-- start of Materials provided --

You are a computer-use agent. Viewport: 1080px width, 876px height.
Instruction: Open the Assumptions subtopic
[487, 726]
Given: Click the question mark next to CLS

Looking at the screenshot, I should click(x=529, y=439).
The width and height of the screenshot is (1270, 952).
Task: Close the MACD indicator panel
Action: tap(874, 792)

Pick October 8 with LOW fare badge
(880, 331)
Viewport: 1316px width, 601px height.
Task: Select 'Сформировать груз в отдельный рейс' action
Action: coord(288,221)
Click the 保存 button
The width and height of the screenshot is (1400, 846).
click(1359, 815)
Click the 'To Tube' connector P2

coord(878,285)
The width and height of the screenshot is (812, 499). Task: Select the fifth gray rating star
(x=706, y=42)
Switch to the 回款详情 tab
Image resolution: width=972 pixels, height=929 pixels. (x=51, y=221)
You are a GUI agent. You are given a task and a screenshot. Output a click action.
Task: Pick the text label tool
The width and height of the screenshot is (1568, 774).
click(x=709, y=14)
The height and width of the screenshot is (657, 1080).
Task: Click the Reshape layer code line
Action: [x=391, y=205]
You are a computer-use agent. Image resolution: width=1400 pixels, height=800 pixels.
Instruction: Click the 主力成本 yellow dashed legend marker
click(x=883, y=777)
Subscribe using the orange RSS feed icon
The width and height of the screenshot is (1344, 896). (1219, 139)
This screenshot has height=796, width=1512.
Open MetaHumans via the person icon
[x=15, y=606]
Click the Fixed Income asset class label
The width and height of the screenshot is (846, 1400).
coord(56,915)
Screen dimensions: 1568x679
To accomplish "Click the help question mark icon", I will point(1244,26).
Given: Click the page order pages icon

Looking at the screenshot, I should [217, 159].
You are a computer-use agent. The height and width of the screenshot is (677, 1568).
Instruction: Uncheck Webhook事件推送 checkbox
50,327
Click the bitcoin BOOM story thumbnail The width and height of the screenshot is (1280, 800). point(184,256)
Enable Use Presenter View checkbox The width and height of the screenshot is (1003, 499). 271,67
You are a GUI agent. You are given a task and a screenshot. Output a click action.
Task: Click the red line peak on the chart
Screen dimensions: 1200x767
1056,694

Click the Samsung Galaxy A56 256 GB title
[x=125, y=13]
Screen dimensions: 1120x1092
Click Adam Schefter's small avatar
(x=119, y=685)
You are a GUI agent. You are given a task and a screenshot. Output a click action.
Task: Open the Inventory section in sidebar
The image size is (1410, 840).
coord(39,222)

-- end of Materials provided --

Copy out all of the rows above word for word, keeping every line as it stands.

Result of this exercise ▸
You are a computer-use agent. Viewport: 1080px width, 876px height.
Instruction: Open the Assumptions subtopic
[487, 726]
Given: Click the question mark next to CLS

Looking at the screenshot, I should click(x=529, y=439).
The width and height of the screenshot is (1270, 952).
Task: Close the MACD indicator panel
Action: tap(874, 792)

Pick October 8 with LOW fare badge
(880, 331)
Viewport: 1316px width, 601px height.
Task: Select 'Сформировать груз в отдельный рейс' action
Action: coord(288,221)
Click the 保存 button
The width and height of the screenshot is (1400, 846).
click(1359, 815)
Click the 'To Tube' connector P2

coord(878,285)
The width and height of the screenshot is (812, 499). Task: Select the fifth gray rating star
(x=706, y=42)
Switch to the 回款详情 tab
Image resolution: width=972 pixels, height=929 pixels. (x=51, y=221)
You are a GUI agent. You are given a task and a screenshot. Output a click action.
Task: Pick the text label tool
The width and height of the screenshot is (1568, 774).
click(x=709, y=14)
The height and width of the screenshot is (657, 1080).
Task: Click the Reshape layer code line
Action: [x=391, y=205]
You are a computer-use agent. Image resolution: width=1400 pixels, height=800 pixels.
Instruction: Click the 主力成本 yellow dashed legend marker
click(x=883, y=777)
Subscribe using the orange RSS feed icon
The width and height of the screenshot is (1344, 896). (1219, 139)
This screenshot has height=796, width=1512.
Open MetaHumans via the person icon
[x=15, y=606]
Click the Fixed Income asset class label
The width and height of the screenshot is (846, 1400).
coord(56,915)
Screen dimensions: 1568x679
To accomplish "Click the help question mark icon", I will point(1244,26).
Given: Click the page order pages icon

Looking at the screenshot, I should [217, 159].
You are a computer-use agent. The height and width of the screenshot is (677, 1568).
Instruction: Uncheck Webhook事件推送 checkbox
50,327
Click the bitcoin BOOM story thumbnail The width and height of the screenshot is (1280, 800). point(184,256)
Enable Use Presenter View checkbox The width and height of the screenshot is (1003, 499). 271,67
You are a GUI agent. You are given a task and a screenshot. Output a click action.
Task: Click the red line peak on the chart
Screen dimensions: 1200x767
1056,694

Click the Samsung Galaxy A56 256 GB title
[x=125, y=13]
Screen dimensions: 1120x1092
Click Adam Schefter's small avatar
(x=119, y=685)
You are a GUI agent. You are given a task and a screenshot. Output a click action.
Task: Open the Inventory section in sidebar
The image size is (1410, 840).
coord(39,222)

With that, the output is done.